I recently listened to an interview with Chris Wall, a producer of the animated adaptation of the creative Wingfeather fantasy saga. He was told that Netflix would not run his content, even though it is very well done, because it had a patriarchal structure. What did that mean? The story had a grandfather with a good relationship with his grandchildren. It also had children who lived together in a stable home. That was the problem. The streaming company was only into content with single mom’s or broken or alternative families. It also wanted work that hit alternate sexualities.
Given that our surrounding culture is taking an increasingly pagan path, it behooves us to clarify what the Bible says Christian families should look like. I am currently asking our church to do this, in order to provide us a vision to strive for as Christian families and to guide the church’s ministries in how they support those families.
Let me present here a kind of brief parenting 101. Let’s look at the most basic basics. We find that, in the Bible’s view, Christian parenting is quite gendered.
- Fathers –The New Testament emphasizes fathers in the “discipline and admonition” of children. As I recently highlighted, they are the ones charged (Ephesians 6:4, Colossians 3:21). The responsibility of fathers is so important here that Paul makes it a criterion of eldership (1Timothy 3:4-5, Titus 1:6). This is what makes parenting work right: dads taking the spiritual lead in the children’s education as Christians. The Father’s relationship to the child is key for the child to live (Proverbs 4:1-4). In fact, the last verse in the Old Testament promises that the influence of Christ will reverse the trend of the fall to separate the children’s hearts from their fathers’ (Malachi 4:6). But they cannot do it alone…
- Mothers –The woman of the family is the divine help. We say “divine” because the word describing woman in her creation (Genesis 2:18) is later used for God in a show of His power. Her devotion to God creates a spiritual energy as she supports the father’s program with her gifting. This will look different in different families. But she partners with the father in her teaching of the children (Proverbs 1:8, Proverbs 10:1). In fact, it is like she is clothed with the sun, so her wisdom lights the way (Proverbs 31:26). Thus the children similarly honor and heed her (Exodus 20:12, Deuteronomy 5:16, Proverbs 15:20, Proverbs 19:26, Proverbs 20:20, Proverbs 30:17). This is because God has brought this woman to a particular family to make essential contribution to the children’s spiritual development. It doesn’t take a village. It takes a collaborating couple.
- Children –The job of the kids in a Christian household is to honor their parents (Exodus 20:12, Deuteronomy 5:16). This means, when they are young, obeying their parents (Colossians 3:20). As they age, it means paying attention to their parents (Proverbs 23:22-25). To honor someone is to give weight, to make him or her weighty. This thrust of Scriptural instruction means that the child’s relationship to the parents, even early on, is determinative of the quality of their lives (Ephesians 6:2-3, Proverbs 22:6). They need to know this.
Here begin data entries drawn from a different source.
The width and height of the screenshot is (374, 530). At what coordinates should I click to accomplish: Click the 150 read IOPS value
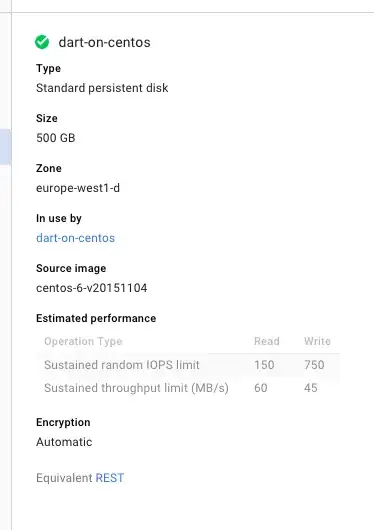(264, 365)
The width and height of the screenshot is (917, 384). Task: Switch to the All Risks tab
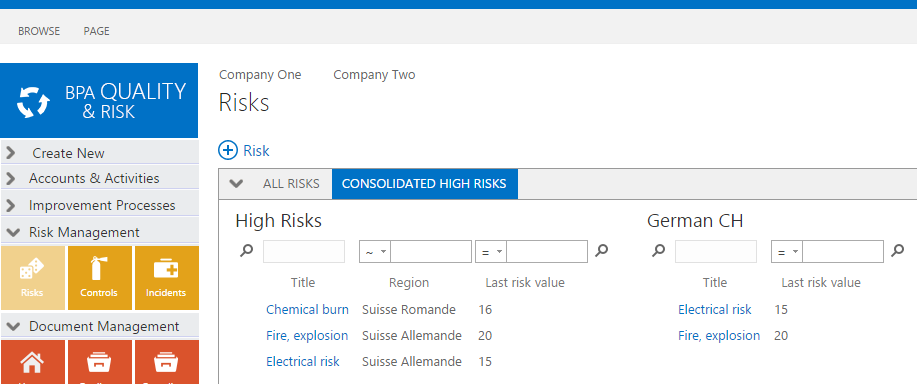coord(291,184)
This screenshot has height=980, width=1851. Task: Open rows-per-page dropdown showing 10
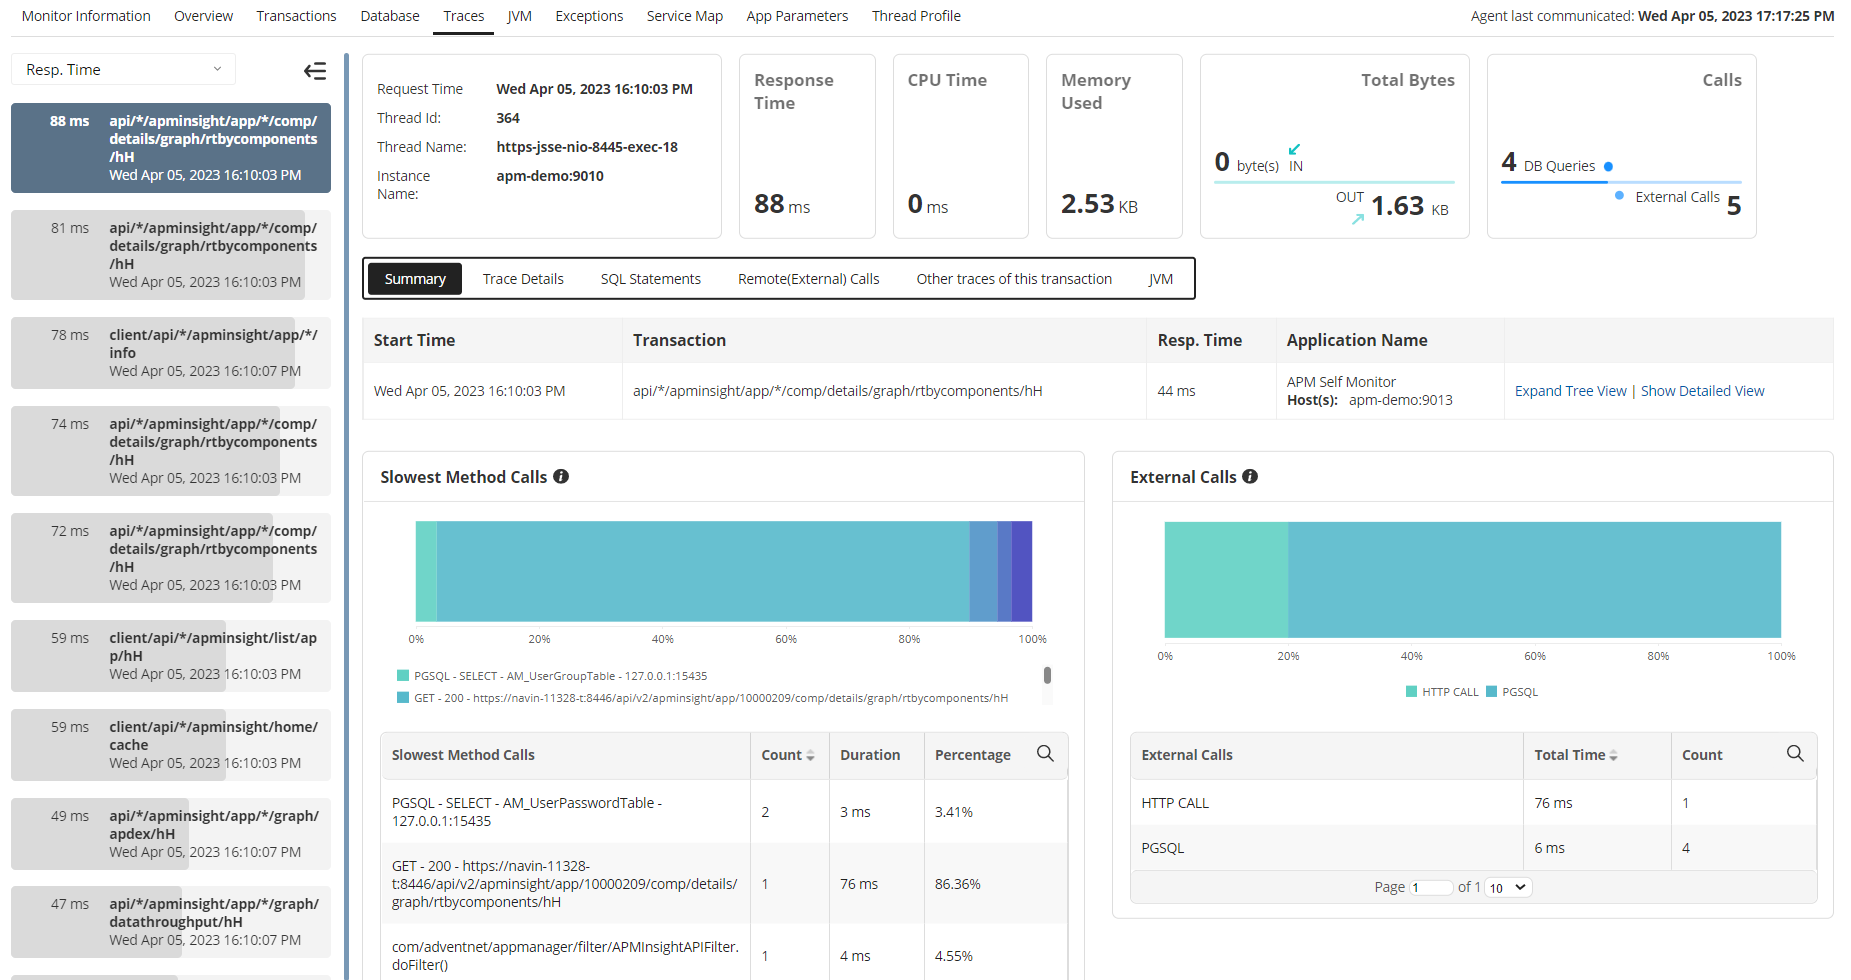tap(1508, 888)
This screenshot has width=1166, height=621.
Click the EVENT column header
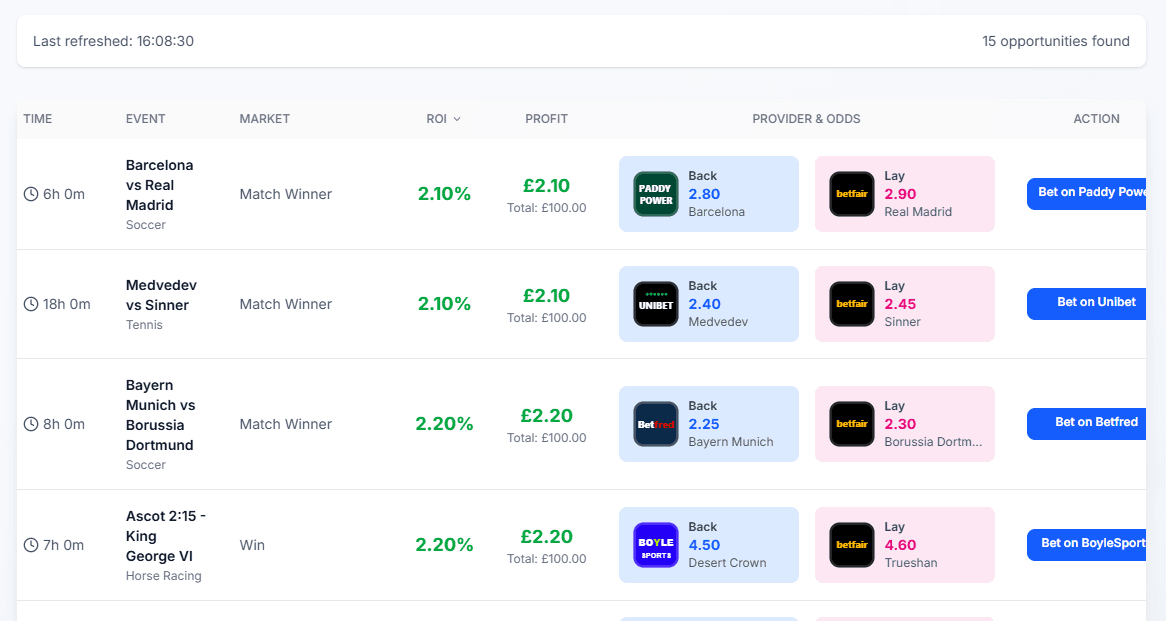(x=145, y=118)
- The Church –There are other people in our children’s lives and the church can provide a vital role in cultivating these relationships. The most valuable of these relationships is the older-with-the-younger. For, cross-generational interaction is crucial to the edification of the church (Leviticus 19:32, Proverbs 4:10, 20, Titus 2:2-7).
In light of these truths, it would be wise for a church to be asking:
- How can we inspire and equip the fathers and mothers of families to their God-given task of raising their children?
- How can we cooperate with the Holy Spirit to turn the hearts of the children to their fathers? Can we prevent the segregation of our youth from their families, which began in the church in the 1930s, and which the marketing creation of a youth demographic intensified?
- How can we help our youth to see themselves as adults-to-be? Rather than promoting a herd mentality, can we promote cross-generational interaction within the church? How can we harness the latent power of Christian testimony in the congregation for our youth?
If we aim to serve our families well and preserve the lives of the next generation, these would be helpful questions to answer.
It is not as if a child cannot be raised by a single parent or in non-father-mother contexts. Sometimes it is necessary. Single parents can be the heroes of some excruciating situations or disordered families. But any caring parent, no matter how competent, finds that parenting takes you beyond your abilities. It is, at times, even with the best players, an impossible task. For this formidable job, God is telling us what works.
I would hope that any parent who cares about how things are going to turn out will listen.